Inaudible High-Frequency Sounds Affect Brain Activity: Hypersonic Effect
Here is an interesting study from Japan that challenges the notion that inaudible sounds do not affect the acoustic perception of audible sounds.
Note: The authors use "HFC" to denote high frequency components of sounds, above the audible range, below 22kHz. "LFC" denotes low frequency components of sounds, below the audible range, above 22kHz.

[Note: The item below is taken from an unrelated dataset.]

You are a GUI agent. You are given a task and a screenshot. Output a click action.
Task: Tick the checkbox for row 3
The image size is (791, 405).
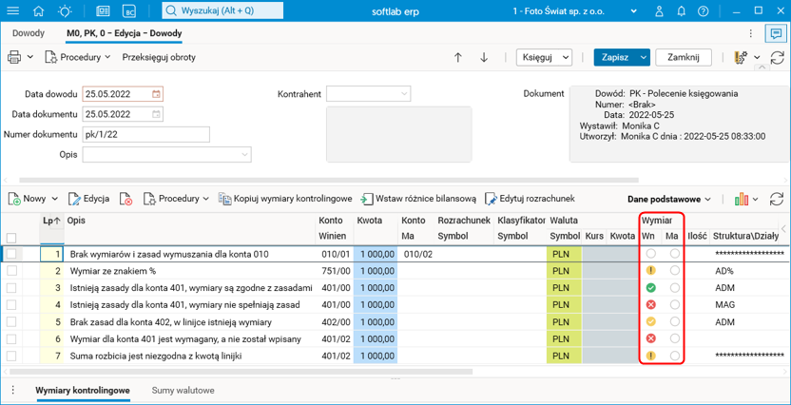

"Despite the fact that nonstationary HFCs were not perceived as sounds by themselves, we demonstrated that the presentation of sounds that contained a considerable amount of nonstationary HFCs (i.e., FRS) significantly enhanced the power of the spontaneous EEG activity of alpha range when compared with the same sound lacking HFCs (i.e., HCS). In parallel experiments employing exactly the same stimulus and methods, PET rCBF measurement revealed that FRS activated the deep-lying brain structures, including the brain stem and thalamus, compared with HCS. In addition, subjective evaluation by questionnaire revealed that FRS intensified the subjects' pleasure to a significantly greater extent than HCS did. We conclude, therefore, that inaudible high-frequency sounds with a nonstationary structure may cause non-negligible effects on the human brain when coexisting with audible low-frequency sounds. We term this phenomenon the “hypersonic effect” and the sounds introducing this effect the “hypersonic sound.” We do not think that the hypersonic effect is specific to the sound material used in the present study because we previously confirmed, by EEG analysis, that the same effect can be introduced by different sound sources containing a significant amount of nonstationary HFCs (e.g., Oohashi et al. 1994)."